На этом монолог моего собеседника, в уста которого я просто-напросто вложил свои собственные мысли, чтобы было интереснее, и закончился.

Я встал, расплатился и вышел на улицу. Собеседник мой, как и положено в таких случаях, медленно растаял в воздухе.

Есть один вид искусства, который все считают себя вправе критиковать. Все, без исключения. От академика до домашней хозяйки в очереди. Это архитектура. Когда критикуют какую-нибудь книгу или картину, всегда говорят: «Я, конечно, не писатель, не художник, но…» Когда же ругают новый дом, этой оговорки не делают… «Понастроили коробок и думают…» — говорили в 20—30-е годы. Попозже, в период излишеств, — «Понатыкали колонн и считают…» Теперь мы говорим: «Куда ни глянь, везде башни…»

Ох уж эти башни… Вот и я включился в критику их, хотя и имею кое-какое оправдание — был когда-то архитектором. Но, может быть, именно поэтому — не встать ли мне на защиту архитекторов и градостроителей?

Немного подумаем.

Что делать, например, такому городу, как Москва, в которой семь миллионов жителей, не считая сотен тысяч командировочных и вообще приезжих, да к тому же не сидящих на одном месте? Как их всех расселить, как помочь им в городской толкотне и суетне? И как всего этого достичь, не меняя лица города?

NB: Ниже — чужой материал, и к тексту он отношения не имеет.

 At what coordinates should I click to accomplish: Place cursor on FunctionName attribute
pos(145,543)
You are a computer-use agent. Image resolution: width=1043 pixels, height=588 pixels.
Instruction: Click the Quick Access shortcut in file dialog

Хорошо Ленинграду — он молод, каких-нибудь 250 лет; его проектировали, улицы широкие, прямые. А Москва? Ей стукнуло уже 825, и никто её не проектировал, а росла она кольцами — Кремль, потом Китай-город, Земляной Вал — и сейчас проглатывает одну деревню за другой.

Мы очень любим говорить — ох, если бы… Если б мы сейчас реконструировали улицу Горького, если б сегодня восстанавливали Крещатик. Не знаю, были бы они лучше — можно судить по новому «Националю», — но они, эти улицы, есть, и с места они никогда не сойдут, со всеми своими цоколями из лабрадора величиной с целый этаж, с арками, эркерами, лоджиями, скульптурами, башенками. Думаю, что улица Горького в какой-то, может быть и отдалённой, степени, но могла бы понравиться Гоголю. В своей сноске к статье об архитектуре он мечтал об улице… «которая бы вмещала в себе архитектурную летопись… Кто ленив перевёртывать толстые томы, тому бы стоило только пройти по ней, чтоб узнать всё».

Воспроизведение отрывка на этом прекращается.